Erschöpft blickt er hinab ins Tal, den rechten seiner kräftigen Arme stützt er auf seinen Abbauhammer, im linken hält er ein Stück Kohle. Sein rotes Herz scheint in den wolkenverhangenen Abendhimmel, zu seinen Füßen liegen Gesichter mit geschlossenen Augen, wie verschüttete Bergmänner im ewigen Schlaf. Das Denkmal des berühmten Bildhauers Ernst Neiswestnyj wurde 2003 zu Ehren der Bergleute des Kusbass errichtet.
Wie sein berühmtestes Werk, die Maske der Trauer in Magadan, lässt auch der Bergmann in Kemerowo den Betrachter in Ehrfurcht erstarren. Dort sind es die Opfer der Repressionen in der Sowjetunion, denen gedacht wird, hier sind es „die Heldentaten der härtesten und gefährlichsten Arbeit“, so der Künstler. Wir sind im Kusnezker Becken, kurz Kusbass, Russlands wohl bekanntestem Kohlerevier.
300 Jahre sibirische Kohle
Wer etwas über die Geschichte des Kusbass erfahren will, der muss vom Denkmal für die Bergleute nur ein paar hundert Meter den Hang entlanggehen. Dort empfängt das Museum Krasnaja Gorka seine Gäste. Im Hof stehen Maschinen und Fahrzeuge aus dem Bergbau, ein Tagebau-Muldenkipper, ein Bagger, eine Hängebahn, die einst die Bergleute zu ihrem Arbeitsplatz unter Tage brachte. In einem Kellerraum wurde ein Bergwerk mit Originalutensilien nachgebaut, Filme zeigen den Alltag in den Gruben zu Sowjetzeiten. Doch das Interessanteste wartet im Hauptgebäude, die historische Ausstellung.
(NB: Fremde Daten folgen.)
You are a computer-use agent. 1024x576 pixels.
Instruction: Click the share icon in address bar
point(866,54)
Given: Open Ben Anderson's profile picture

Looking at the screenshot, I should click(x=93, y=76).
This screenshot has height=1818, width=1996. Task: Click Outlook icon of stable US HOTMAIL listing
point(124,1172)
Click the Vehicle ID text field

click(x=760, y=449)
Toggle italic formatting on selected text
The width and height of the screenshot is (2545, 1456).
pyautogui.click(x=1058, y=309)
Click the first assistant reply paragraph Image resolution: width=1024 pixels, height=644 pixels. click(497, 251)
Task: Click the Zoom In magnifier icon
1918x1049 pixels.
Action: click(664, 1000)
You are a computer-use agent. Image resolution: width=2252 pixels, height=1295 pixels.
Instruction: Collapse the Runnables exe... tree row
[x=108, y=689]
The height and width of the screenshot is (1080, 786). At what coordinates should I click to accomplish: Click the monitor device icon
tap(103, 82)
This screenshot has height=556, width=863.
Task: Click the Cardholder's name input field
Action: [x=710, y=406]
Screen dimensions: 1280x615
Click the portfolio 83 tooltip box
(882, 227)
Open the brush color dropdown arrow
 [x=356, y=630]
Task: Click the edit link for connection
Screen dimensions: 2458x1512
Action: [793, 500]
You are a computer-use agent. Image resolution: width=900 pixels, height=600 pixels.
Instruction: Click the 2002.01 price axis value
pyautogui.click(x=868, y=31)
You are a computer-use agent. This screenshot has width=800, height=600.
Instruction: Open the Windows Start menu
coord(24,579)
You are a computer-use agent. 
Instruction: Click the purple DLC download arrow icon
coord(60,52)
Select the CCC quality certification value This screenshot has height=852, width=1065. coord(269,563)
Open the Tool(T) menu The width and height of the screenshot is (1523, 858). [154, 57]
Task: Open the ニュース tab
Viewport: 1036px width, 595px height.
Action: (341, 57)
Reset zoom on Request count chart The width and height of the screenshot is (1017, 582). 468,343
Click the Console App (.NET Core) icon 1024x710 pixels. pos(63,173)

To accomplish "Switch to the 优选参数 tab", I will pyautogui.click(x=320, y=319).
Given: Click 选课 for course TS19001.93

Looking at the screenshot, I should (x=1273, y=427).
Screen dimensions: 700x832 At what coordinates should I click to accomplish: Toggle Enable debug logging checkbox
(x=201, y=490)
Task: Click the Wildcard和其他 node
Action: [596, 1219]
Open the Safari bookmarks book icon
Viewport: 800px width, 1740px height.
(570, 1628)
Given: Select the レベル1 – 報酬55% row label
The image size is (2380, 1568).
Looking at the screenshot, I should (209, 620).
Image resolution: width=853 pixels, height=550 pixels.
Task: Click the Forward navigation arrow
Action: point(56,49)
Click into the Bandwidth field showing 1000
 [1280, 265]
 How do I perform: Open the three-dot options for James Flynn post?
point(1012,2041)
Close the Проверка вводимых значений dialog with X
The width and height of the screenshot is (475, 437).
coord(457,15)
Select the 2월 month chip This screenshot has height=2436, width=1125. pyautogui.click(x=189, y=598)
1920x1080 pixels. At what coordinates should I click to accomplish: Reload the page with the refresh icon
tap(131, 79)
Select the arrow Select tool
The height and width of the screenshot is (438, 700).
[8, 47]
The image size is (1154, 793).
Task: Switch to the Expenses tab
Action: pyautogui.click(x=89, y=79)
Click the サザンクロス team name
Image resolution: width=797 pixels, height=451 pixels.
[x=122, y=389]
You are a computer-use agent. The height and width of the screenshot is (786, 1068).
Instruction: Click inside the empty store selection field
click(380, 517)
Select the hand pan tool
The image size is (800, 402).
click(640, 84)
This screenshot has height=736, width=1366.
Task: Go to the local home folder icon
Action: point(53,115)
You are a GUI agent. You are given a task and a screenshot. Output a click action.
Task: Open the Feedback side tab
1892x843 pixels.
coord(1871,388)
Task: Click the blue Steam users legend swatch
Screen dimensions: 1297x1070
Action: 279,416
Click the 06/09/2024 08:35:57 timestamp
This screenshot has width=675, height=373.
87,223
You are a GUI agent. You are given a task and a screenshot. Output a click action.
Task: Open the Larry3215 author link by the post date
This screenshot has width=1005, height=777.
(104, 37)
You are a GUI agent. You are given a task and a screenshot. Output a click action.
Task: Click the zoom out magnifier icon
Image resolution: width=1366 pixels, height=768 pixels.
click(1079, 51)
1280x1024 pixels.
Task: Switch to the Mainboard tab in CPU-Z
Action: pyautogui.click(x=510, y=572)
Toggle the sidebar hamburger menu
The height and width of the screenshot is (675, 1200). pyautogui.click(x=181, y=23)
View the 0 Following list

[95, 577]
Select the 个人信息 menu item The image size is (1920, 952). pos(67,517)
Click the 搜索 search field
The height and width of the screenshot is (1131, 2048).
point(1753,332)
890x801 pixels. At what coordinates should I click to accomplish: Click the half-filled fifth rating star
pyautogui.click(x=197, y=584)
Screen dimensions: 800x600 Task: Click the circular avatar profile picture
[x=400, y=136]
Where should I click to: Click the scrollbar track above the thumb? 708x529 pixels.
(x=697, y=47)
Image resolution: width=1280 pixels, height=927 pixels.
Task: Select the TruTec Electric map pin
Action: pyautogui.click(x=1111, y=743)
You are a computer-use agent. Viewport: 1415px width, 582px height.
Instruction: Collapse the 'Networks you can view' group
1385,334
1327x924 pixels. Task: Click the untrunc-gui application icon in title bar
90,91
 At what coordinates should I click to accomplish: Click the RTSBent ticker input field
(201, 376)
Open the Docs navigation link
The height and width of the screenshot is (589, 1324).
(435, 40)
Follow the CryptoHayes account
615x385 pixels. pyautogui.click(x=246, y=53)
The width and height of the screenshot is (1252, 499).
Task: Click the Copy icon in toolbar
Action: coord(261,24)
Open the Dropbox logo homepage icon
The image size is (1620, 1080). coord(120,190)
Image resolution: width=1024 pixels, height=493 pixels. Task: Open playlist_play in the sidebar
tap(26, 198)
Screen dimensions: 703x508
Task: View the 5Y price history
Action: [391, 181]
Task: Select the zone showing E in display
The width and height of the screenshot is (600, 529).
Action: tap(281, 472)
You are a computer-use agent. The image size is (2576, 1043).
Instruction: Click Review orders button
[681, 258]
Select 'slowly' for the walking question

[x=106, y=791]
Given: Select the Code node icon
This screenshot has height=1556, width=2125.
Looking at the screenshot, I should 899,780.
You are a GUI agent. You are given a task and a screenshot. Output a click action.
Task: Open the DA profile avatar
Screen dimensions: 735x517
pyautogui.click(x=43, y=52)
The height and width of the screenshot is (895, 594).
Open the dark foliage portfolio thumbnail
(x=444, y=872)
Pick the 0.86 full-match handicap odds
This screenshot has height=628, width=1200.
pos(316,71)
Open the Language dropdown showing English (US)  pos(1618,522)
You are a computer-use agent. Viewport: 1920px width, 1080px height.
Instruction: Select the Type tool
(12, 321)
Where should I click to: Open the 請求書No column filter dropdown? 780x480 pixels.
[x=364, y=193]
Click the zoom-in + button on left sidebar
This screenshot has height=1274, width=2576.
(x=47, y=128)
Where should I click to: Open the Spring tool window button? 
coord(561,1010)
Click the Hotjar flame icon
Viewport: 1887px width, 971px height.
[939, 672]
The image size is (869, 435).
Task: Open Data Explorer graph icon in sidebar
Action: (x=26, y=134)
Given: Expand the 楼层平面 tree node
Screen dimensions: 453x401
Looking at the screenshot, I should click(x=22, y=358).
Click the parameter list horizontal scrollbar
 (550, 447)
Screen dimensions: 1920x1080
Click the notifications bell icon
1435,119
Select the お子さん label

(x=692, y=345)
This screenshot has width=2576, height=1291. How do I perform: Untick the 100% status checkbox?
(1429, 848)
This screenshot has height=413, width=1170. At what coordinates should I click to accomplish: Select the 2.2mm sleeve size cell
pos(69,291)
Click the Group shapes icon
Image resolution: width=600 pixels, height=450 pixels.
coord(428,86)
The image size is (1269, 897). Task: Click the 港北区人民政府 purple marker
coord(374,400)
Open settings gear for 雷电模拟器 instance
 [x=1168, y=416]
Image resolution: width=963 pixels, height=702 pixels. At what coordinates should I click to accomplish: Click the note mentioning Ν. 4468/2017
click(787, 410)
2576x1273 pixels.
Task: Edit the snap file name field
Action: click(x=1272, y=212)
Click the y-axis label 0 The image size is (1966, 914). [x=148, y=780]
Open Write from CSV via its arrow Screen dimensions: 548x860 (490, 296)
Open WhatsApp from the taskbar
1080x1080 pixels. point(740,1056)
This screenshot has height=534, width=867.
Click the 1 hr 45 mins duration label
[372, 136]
Hier klärt sich dann, warum der Kusbass sich momentan mit einer großen Kampagne auf sein 300. Jubiläum vorbereitet. Im Frühjahr 1721 entdeckte der deutsche Arzt und Naturforscher Daniel Gottlieb Messerschmidt hier auf dem Hügel oberhalb des Flusses Tom Steinkohlevorkommen. Später stellte sich heraus, dass sie zu den größten der Welt gehören. Damit legte er den Grundstein für das heutige Kohlerevier.
Bis dahin sollten jedoch noch viele Jahre vergehen. Zu abgelegen war das Gebiet, zudem kaum besiedelt. Erst der Bau der Transsibirischen Eisenbahn samt Zweigstrecken schuf die Grundlage für die Industrialisierung, die schließlich nach der Oktoberrevolution in rasantem Tempo begann.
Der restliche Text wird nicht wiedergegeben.